The basic design would consist of all the same components that a typical jet engine has (Compressor, Combustor/Burner and Turbine) with the exception that the turbine would be driven by outside/ram
air. Note: the turbine would "not" be driven by combustion/exhaust air coming out of the combustion chamber.
One example of this configuration could look something like a turbo prop engine, with the propeller blades at a negative pitch angle and no internal turbine section. Hence in operation, once the engine started moving through the air (>~20mph), the propeller would start to turn, which would drive the compressor fan, which would then pressurize the combustion chamber where the fuel would be burnt and lastly ejected through the exhaust nozzle. Thereby creating thrust and propelling the engine forward/ continuing the process.
Another example would be to have the engine configuration that looks like a high bypass fan jet engine. With the exception that the Bypass part (outer part of the fan) would be angled such that it would spin or drive inner part of the fan. Then (same as the first example), the fan would pressurize the combustion chamber where the fuel would be burnt and lastly ejected through the exhaust nozzle. Thereby creating thrust and propelling the engine forward/continuing the process.

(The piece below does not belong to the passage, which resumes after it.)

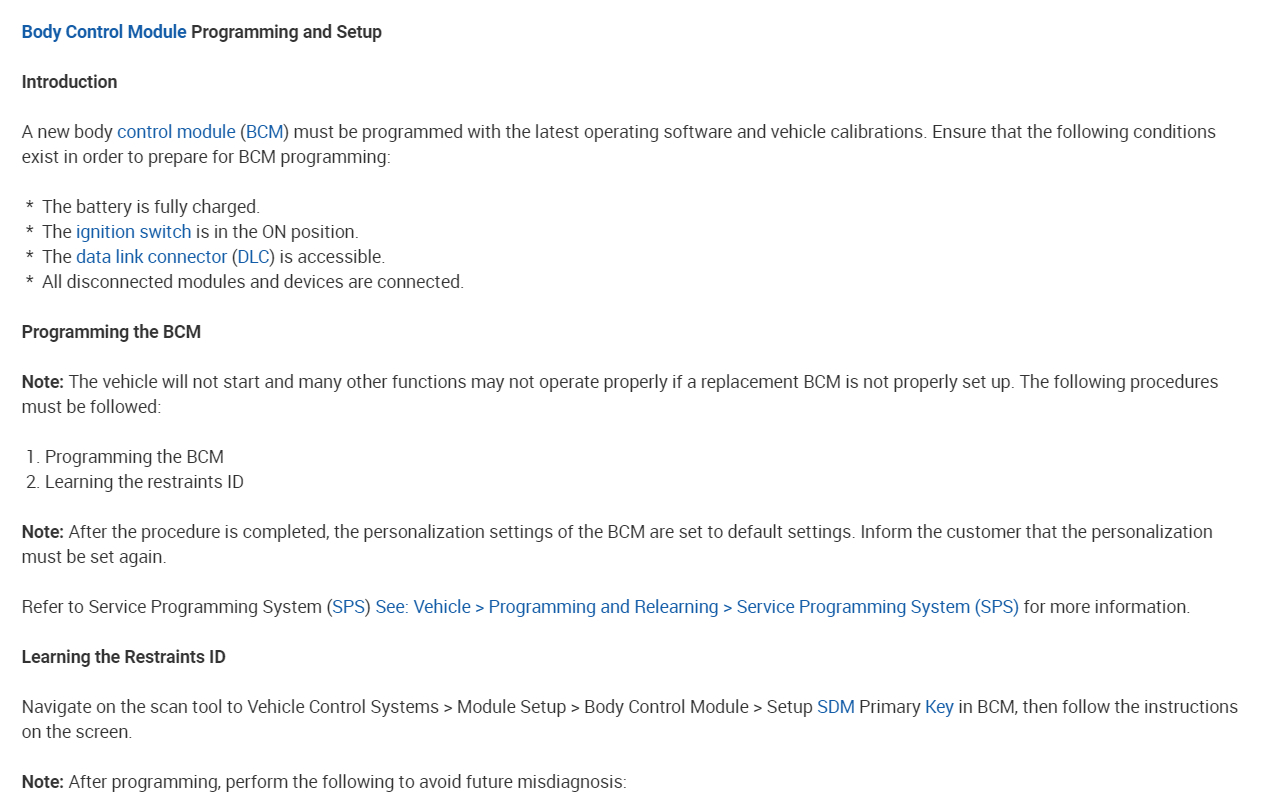Click the "battery is fully charged" bullet
Screen dimensions: 1266x806
tap(150, 207)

The obvious advantage of this would be the simplicity of design. No hot turbine section, and no cooling of "hot" moving parts as with traditional jet engine designs. Granted it would not be quite as simple as a true ram jet, but it would not need an initial mach 2+ speed either. I think a more manageable speed of 20-150mph, would be an obtainable design point for the operation of such an engine.

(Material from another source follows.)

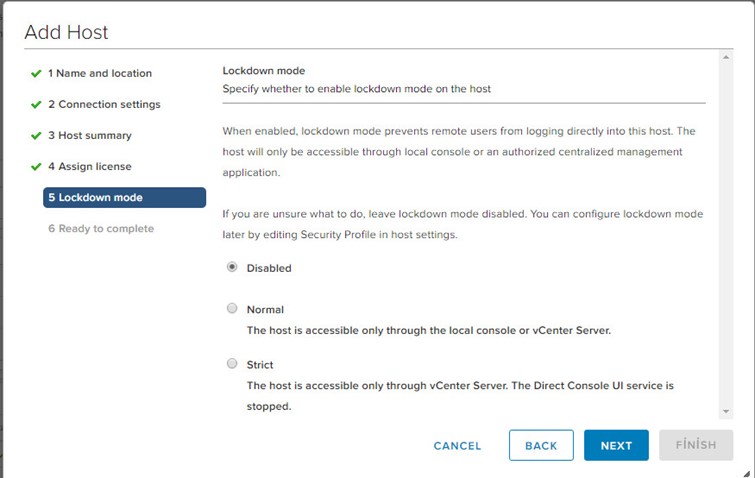Cancel the Add Host wizard
Image resolution: width=755 pixels, height=478 pixels.
point(457,446)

Lastly, I don't think it would be very practical for most types of aircraft. However if such a design could be made to work, it could used for some UAVs, radio controlled aircraft, ultra lights and sport planes. At the very least worth some further baking..
What do you think??
Kevin Ryan
E-2D Hawkeye- Electronics Liquid Cooling System Engineer
Northrop-Grumman (Integrated Systems)
925 South Oyster Bay Rd M/S Y16-015
Bethpage, NY 11714-3580
Work (
Fax (
e-mail: kevin.ryan2@ngc.com
[link]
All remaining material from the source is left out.